BEGIN

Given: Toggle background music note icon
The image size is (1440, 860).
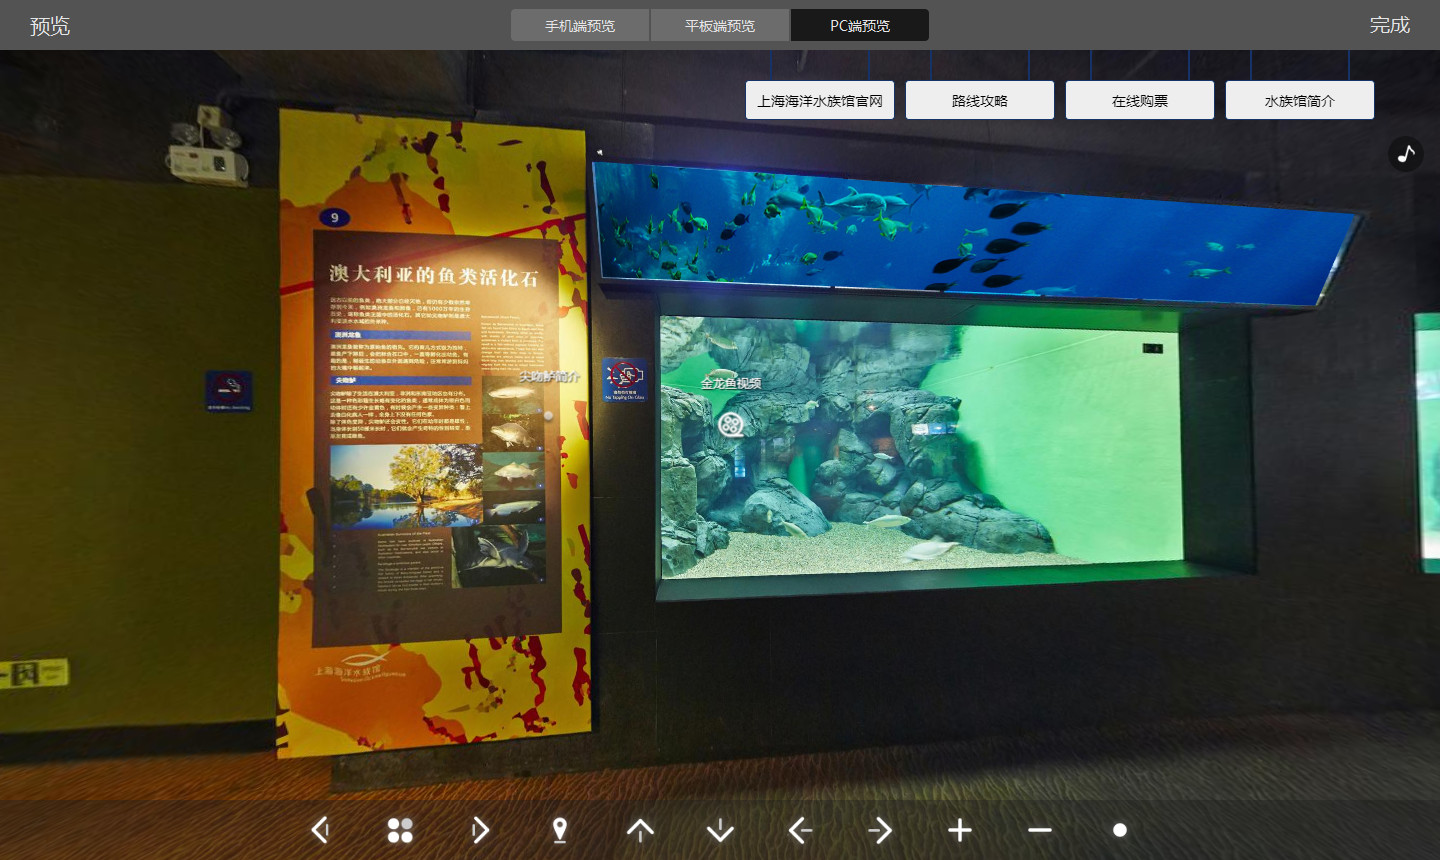Looking at the screenshot, I should [x=1406, y=154].
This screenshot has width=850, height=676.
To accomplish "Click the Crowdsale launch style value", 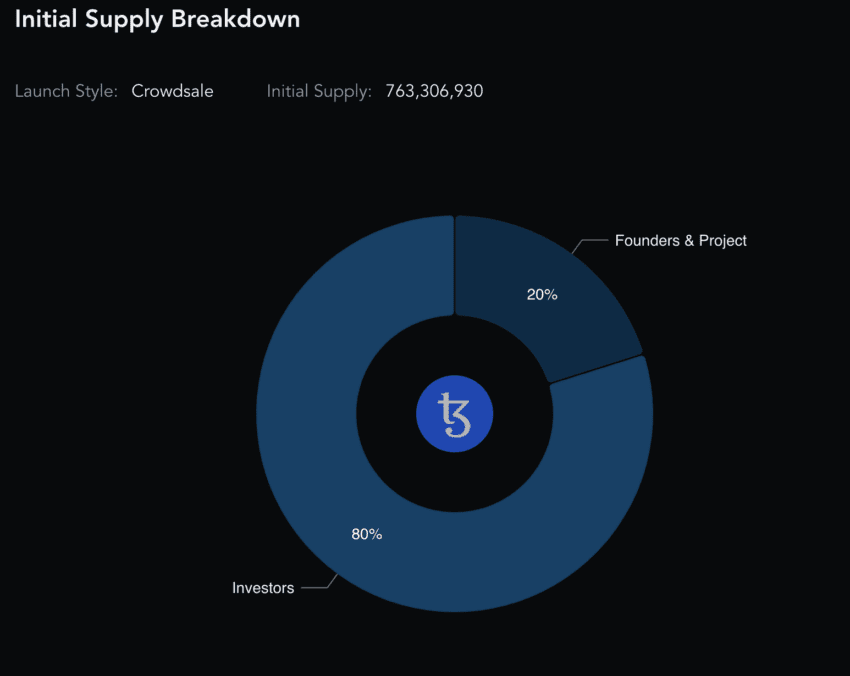I will pyautogui.click(x=172, y=91).
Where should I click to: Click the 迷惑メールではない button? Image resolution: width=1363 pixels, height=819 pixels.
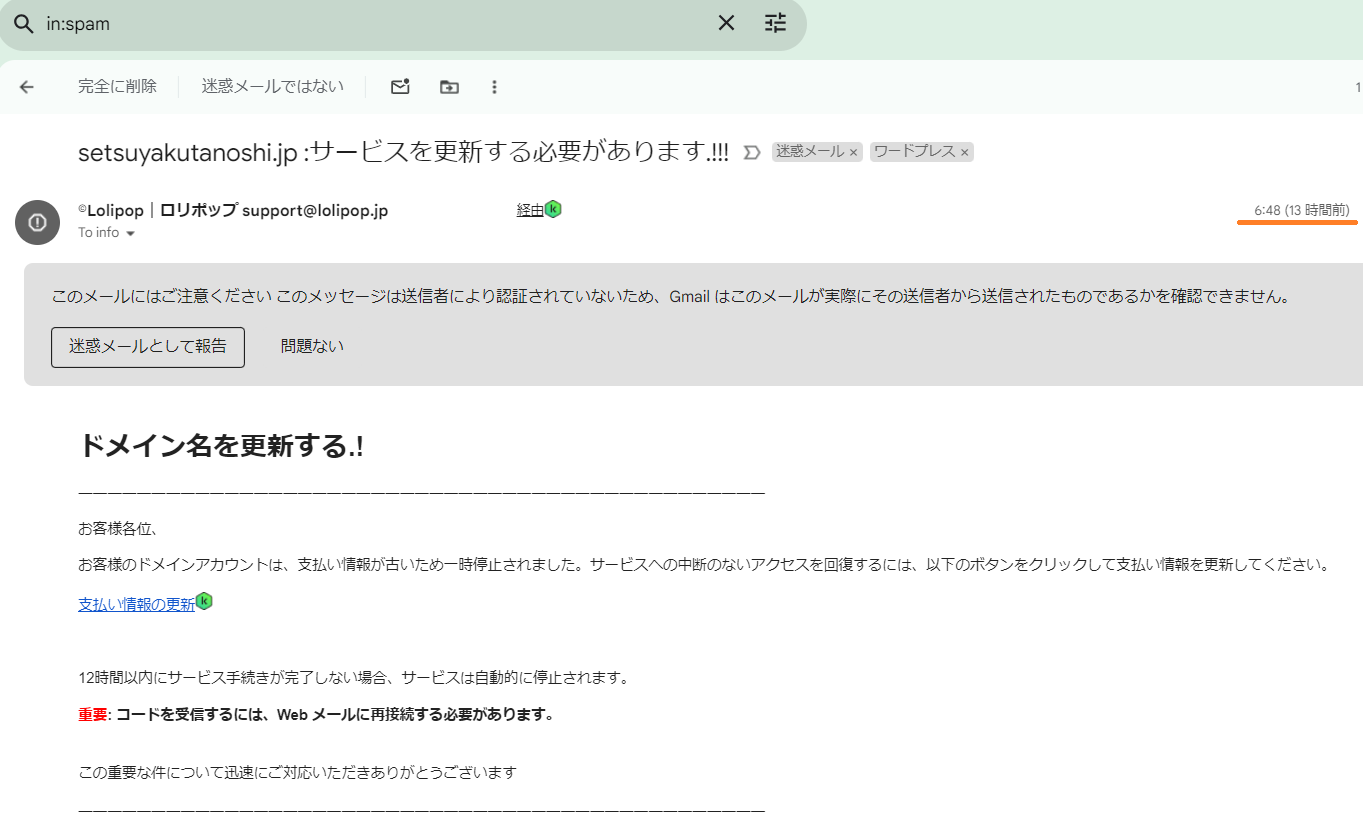pyautogui.click(x=272, y=87)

END

§ Instructions for the task:
Only the lines from the one containing "Where should I" through the last line of the material should be returned, exactly and without pictures.

§ Reply:
Where should I click to: Click the 迷惑メールではない button? Image resolution: width=1363 pixels, height=819 pixels.
pyautogui.click(x=272, y=87)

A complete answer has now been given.